+++ Enregistrements
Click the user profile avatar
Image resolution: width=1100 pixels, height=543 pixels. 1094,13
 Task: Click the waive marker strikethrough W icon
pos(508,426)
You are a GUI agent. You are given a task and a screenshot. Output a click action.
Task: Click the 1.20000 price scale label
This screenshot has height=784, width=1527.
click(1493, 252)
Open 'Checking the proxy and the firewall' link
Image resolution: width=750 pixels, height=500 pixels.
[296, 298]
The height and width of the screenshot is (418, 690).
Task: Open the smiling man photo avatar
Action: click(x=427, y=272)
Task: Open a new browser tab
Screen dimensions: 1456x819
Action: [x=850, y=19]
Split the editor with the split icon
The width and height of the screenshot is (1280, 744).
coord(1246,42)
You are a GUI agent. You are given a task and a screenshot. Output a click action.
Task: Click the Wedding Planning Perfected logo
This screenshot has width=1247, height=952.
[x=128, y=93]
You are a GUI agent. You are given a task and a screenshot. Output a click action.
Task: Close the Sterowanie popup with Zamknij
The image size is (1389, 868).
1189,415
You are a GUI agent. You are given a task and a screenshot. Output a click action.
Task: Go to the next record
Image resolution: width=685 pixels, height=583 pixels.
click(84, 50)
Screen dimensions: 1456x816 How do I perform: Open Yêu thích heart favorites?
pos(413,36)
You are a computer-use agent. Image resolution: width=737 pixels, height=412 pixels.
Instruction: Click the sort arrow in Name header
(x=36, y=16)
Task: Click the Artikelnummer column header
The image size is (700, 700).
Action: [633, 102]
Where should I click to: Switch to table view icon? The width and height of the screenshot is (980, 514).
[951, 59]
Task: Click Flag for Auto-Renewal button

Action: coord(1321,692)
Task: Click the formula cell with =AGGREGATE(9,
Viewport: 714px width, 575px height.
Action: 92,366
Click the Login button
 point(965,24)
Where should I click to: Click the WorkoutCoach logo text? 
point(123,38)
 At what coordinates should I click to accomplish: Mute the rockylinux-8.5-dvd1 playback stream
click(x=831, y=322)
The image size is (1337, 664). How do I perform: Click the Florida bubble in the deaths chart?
++++++
(Consignes): Mettez en forme les enregistrements ci-dessus en liste JSON de chaînes, à raison d'une chaîne par ligne. Laissez de côté les lignes vides.

(Corrigé):
[
  "Click the user profile avatar",
  "Image resolution: width=1100 pixels, height=543 pixels. 1094,13",
  " Task: Click the waive marker strikethrough W icon",
  "pos(508,426)",
  "You are a GUI agent. You are given a task and a screenshot. Output a click action.",
  "Task: Click the 1.20000 price scale label",
  "This screenshot has height=784, width=1527.",
  "click(1493, 252)",
  "Open 'Checking the proxy and the firewall' link",
  "Image resolution: width=750 pixels, height=500 pixels.",
  "[296, 298]",
  "The height and width of the screenshot is (418, 690).",
  "Task: Open the smiling man photo avatar",
  "Action: click(x=427, y=272)",
  "Task: Open a new browser tab",
  "Screen dimensions: 1456x819",
  "Action: [x=850, y=19]",
  "Split the editor with the split icon",
  "The width and height of the screenshot is (1280, 744).",
  "coord(1246,42)",
  "You are a GUI agent. You are given a task and a screenshot. Output a click action.",
  "Task: Click the Wedding Planning Perfected logo",
  "This screenshot has width=1247, height=952.",
  "[x=128, y=93]",
  "You are a GUI agent. You are given a task and a screenshot. Output a click action.",
  "Task: Close the Sterowanie popup with Zamknij",
  "The image size is (1389, 868).",
  "1189,415",
  "You are a GUI agent. You are given a task and a screenshot. Output a click action.",
  "Task: Go to the next record",
  "Image resolution: width=685 pixels, height=583 pixels.",
  "click(84, 50)",
  "Screen dimensions: 1456x816 How do I perform: Open Yêu thích heart favorites?",
  "pos(413,36)",
  "You are a computer-use agent. Image resolution: width=737 pixels, height=412 pixels.",
  "Instruction: Click the sort arrow in Name header",
  "(x=36, y=16)",
  "Task: Click the Artikelnummer column header",
  "The image size is (700, 700).",
  "Action: [633, 102]",
  "Where should I click to: Switch to table view icon? The width and height of the screenshot is (980, 514).",
  "[951, 59]",
  "Task: Click Flag for Auto-Renewal button",
  "Action: coord(1321,692)",
  "Task: Click the formula cell with =AGGREGATE(9,",
  "Viewport: 714px width, 575px height.",
  "Action: 92,366",
  "Click the Login button",
  " point(965,24)",
  "Where should I click to: Click the WorkoutCoach logo text? ",
  "point(123,38)",
  " At what coordinates should I click to accomplish: Mute the rockylinux-8.5-dvd1 playback stream",
  "click(x=831, y=322)",
  "The image size is (1337, 664). How do I perform: Click the Florida bubble in the deaths chart?"
]